清水 ストイコビッチという監督の器が量りきれないですよね。いつも抽象的なコメントで終わっちゃうから、何を考えてるのかよくわからない。ただ、選手から話を聞くと、メニューや練習量がちょうどいいって話を聞く。疲れ過ぎず、足りな過ぎず、本当にちょうどいいと。

菊地 選手感覚を、うまくチーム作りに生かしているんだろうね。

中林 デモンストレーションで見せるのが、うまいっていうじゃないですか。やっぱり説得力がありますよね。いちばんうまいのが監督っていうのは……。

菊地 バルサもそうだよね。ライカールトがいちばんうまいっていうよね。最近、説得力がなくなっちゃってるけど……。ライカールトが下手になったのか(笑)。 
それはそうと、名古屋はきてるね! 中日ドラゴンズも強いし。

椎葉 名古屋オーシャンズも!

中林 けど名古屋グランパス、昨シーズンも最初は調子が良かったし……。

岡田 まだちょっとわからないですよね。

菊地 名古屋はさ。次が、千葉、東京V、川崎っていう順番なのよ。まだまだ上の順位で残りそうだよね。豊田スタジアムで開催される、10節のG大阪戦あたりが肝になりそう。

中林 どっちにしろ終盤まできたら、ストイコビッチも結局Jリーグを獲ってない選手じゃないですか。リーグタイトルを獲ってる選手については、藤田俊哉ぐらいしかいない。
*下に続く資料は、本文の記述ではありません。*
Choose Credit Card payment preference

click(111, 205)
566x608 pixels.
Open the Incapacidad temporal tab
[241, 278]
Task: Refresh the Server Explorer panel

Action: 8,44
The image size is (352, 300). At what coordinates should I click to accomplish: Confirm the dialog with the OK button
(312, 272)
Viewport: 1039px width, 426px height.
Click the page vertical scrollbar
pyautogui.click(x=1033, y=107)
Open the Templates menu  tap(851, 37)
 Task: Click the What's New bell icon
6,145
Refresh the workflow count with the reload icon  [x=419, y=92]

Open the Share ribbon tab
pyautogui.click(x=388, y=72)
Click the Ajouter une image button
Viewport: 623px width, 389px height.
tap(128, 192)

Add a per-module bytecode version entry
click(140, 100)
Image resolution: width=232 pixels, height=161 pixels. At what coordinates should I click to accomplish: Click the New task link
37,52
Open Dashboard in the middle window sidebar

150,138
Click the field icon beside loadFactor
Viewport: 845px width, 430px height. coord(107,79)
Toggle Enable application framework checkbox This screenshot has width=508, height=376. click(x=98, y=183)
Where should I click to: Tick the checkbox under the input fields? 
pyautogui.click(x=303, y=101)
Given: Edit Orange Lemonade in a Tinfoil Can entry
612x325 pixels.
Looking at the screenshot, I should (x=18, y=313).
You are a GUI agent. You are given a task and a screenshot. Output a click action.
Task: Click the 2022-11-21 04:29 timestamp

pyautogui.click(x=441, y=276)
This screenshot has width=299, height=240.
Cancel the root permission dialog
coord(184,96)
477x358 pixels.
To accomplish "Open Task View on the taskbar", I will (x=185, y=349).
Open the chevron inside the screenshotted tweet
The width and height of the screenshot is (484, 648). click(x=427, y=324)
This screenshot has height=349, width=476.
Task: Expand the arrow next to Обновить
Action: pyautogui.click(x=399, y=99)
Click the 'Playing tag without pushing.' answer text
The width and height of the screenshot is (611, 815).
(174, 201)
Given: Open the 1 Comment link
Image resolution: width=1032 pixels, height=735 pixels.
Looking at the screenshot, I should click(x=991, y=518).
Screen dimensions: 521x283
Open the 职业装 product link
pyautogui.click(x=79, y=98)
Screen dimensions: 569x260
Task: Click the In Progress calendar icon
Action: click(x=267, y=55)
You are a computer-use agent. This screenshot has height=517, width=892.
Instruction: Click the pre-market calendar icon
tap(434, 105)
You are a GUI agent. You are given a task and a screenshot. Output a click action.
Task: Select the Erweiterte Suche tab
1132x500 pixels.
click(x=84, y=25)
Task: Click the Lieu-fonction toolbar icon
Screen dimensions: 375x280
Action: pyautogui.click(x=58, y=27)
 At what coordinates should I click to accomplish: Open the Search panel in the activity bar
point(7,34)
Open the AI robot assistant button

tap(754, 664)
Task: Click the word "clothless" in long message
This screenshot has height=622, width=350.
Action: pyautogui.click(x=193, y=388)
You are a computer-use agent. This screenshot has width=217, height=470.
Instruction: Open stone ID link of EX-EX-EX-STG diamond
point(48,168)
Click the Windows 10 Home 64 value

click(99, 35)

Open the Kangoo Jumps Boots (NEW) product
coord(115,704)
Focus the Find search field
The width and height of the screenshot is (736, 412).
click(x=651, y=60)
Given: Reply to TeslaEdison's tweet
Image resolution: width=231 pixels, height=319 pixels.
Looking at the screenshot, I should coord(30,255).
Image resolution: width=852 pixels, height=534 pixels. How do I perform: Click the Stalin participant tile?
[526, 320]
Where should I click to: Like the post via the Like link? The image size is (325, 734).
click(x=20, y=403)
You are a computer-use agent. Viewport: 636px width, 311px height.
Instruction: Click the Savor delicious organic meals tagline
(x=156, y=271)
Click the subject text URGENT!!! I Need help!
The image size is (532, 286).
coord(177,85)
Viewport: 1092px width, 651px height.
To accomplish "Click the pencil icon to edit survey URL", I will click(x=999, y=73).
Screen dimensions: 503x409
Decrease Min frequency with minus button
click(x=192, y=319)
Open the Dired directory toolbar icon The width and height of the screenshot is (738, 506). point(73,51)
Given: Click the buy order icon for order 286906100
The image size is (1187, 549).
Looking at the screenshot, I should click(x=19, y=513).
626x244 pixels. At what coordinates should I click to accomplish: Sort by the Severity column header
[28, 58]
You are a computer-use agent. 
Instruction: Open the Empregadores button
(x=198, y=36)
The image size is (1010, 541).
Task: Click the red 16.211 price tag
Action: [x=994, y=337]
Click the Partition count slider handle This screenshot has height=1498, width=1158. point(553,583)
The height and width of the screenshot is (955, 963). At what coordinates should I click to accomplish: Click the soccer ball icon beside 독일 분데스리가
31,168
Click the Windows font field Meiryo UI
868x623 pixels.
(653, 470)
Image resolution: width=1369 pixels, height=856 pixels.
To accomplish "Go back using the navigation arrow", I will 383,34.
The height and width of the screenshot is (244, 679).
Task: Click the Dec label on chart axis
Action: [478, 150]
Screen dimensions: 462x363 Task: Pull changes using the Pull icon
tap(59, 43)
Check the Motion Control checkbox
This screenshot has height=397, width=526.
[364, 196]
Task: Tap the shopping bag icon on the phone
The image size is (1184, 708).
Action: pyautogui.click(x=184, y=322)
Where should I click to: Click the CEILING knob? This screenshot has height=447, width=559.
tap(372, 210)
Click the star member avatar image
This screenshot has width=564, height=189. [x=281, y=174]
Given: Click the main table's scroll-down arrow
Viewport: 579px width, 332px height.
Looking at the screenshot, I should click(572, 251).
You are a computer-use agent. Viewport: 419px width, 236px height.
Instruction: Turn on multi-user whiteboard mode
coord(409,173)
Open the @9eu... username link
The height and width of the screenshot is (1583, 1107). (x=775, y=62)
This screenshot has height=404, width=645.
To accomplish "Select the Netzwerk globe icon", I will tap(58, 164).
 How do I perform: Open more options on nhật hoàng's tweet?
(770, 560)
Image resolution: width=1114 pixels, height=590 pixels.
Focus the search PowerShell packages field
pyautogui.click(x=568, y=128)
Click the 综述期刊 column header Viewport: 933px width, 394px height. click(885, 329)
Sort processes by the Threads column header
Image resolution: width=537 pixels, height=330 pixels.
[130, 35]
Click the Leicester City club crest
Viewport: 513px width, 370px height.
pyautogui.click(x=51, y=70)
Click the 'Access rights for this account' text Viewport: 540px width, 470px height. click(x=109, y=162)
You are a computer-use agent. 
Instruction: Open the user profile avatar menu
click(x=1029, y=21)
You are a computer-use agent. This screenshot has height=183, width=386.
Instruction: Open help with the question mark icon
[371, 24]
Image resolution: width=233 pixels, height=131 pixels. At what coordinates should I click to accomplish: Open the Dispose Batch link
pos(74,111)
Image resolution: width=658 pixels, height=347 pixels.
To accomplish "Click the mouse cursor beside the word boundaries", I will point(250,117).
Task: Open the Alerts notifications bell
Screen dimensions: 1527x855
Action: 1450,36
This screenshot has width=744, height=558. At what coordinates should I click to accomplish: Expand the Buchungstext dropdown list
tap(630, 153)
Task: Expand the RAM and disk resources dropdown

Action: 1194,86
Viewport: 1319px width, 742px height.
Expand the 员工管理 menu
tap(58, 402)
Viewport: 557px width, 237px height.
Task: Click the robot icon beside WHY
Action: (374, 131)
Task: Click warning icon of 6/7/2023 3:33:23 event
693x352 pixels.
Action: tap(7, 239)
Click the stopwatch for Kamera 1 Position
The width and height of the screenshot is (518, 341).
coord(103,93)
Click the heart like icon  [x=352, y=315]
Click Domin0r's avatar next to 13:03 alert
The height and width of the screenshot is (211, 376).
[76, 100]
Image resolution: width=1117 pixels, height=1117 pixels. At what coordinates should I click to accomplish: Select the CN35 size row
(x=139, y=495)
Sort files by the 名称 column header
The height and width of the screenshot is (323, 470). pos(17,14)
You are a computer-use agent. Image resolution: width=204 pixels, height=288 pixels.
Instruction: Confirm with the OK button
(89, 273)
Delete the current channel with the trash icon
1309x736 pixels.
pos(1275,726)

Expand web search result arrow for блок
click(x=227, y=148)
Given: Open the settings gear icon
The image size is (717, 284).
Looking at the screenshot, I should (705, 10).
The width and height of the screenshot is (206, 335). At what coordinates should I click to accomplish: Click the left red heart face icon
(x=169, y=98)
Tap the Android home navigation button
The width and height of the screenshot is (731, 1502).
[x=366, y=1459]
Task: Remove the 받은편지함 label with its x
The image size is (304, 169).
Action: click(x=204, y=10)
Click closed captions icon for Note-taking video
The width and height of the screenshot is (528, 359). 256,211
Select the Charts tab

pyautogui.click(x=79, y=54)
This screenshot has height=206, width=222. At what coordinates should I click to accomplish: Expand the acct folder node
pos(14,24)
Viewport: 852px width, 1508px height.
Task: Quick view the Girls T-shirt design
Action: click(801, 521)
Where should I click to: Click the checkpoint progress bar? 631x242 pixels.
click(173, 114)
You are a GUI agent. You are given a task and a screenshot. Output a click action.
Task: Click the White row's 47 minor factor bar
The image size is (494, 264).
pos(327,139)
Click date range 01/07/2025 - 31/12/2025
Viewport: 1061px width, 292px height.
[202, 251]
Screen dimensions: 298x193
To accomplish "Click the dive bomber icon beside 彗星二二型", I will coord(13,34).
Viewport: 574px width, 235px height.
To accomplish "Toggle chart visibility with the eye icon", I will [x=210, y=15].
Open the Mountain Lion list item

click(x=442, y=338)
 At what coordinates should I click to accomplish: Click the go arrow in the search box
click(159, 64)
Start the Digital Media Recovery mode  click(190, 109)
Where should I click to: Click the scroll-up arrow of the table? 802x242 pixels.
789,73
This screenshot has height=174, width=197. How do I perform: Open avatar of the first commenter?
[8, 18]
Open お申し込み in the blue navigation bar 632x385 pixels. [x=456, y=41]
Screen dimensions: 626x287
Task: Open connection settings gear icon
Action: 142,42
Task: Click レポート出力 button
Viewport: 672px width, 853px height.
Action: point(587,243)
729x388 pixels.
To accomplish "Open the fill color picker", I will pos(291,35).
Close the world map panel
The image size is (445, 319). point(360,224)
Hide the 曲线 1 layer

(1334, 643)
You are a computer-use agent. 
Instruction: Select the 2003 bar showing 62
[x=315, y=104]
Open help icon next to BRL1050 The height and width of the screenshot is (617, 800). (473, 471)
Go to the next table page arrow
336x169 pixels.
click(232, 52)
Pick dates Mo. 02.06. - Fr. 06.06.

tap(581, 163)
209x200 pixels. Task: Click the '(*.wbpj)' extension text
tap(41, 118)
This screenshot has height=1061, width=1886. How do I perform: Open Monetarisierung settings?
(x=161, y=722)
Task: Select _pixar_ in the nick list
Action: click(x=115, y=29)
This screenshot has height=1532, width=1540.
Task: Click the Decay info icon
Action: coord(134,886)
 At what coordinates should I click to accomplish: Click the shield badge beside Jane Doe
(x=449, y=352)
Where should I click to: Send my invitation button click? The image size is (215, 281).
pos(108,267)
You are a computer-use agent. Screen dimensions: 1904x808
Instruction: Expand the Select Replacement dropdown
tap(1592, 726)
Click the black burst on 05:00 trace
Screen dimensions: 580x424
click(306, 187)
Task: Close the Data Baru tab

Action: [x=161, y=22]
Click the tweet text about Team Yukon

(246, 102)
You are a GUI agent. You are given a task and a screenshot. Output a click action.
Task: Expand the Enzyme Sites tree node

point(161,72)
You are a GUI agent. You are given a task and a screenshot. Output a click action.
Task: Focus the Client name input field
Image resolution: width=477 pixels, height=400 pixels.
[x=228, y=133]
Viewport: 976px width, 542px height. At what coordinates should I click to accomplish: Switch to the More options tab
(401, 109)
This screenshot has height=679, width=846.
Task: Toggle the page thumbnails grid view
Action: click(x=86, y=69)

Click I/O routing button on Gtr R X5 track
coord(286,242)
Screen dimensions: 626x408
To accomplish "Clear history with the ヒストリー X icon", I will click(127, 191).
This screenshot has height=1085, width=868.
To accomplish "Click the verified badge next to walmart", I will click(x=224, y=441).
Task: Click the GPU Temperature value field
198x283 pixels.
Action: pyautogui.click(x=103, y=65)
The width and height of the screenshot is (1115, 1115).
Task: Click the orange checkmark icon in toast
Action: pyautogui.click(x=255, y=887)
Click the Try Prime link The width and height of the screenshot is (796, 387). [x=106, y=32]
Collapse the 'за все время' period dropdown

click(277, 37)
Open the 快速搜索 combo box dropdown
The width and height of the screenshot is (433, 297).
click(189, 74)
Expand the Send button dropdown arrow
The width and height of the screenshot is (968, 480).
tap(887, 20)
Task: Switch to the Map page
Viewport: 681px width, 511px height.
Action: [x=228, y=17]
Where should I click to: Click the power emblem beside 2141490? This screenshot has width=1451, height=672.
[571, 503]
そういうことを考えると、優勝争いできるのかな……とは思います。そこで突き抜けたらすごいですけどね。

岡田 ストイコビッチは今まで背負ってきたものを見ても、サッカーという枠を超えて人を引きつける魅力がある。だから、日本で監督として成功して、この後は世界へとなってもおかしくないですよね。

清水 まさにベンゲルの系譜を継ぐ男ですよね。ストイコビッチ監督については今後、注目しておいたほうがいいかもしれない。

菊地 そんなに期待してなかったのにね……。

清水 そうですよね。正直な話、ジーコとストイコビッチを同じタイプだと決めちゃって、ナナメ目線から彼をとらえてしまった人は多いはず。恥ずかしながら、俺もその1人。

菊地 すごく選手が頑張っているじゃない? クロスを上げたときにヨンセンが競ってくれるっていうのが大きいと思うんだけど、小川佳純とか阿部翔平とか伸びてきてるし、野心のある若手をうまく使って、走らせるって感じなんじゃないかな。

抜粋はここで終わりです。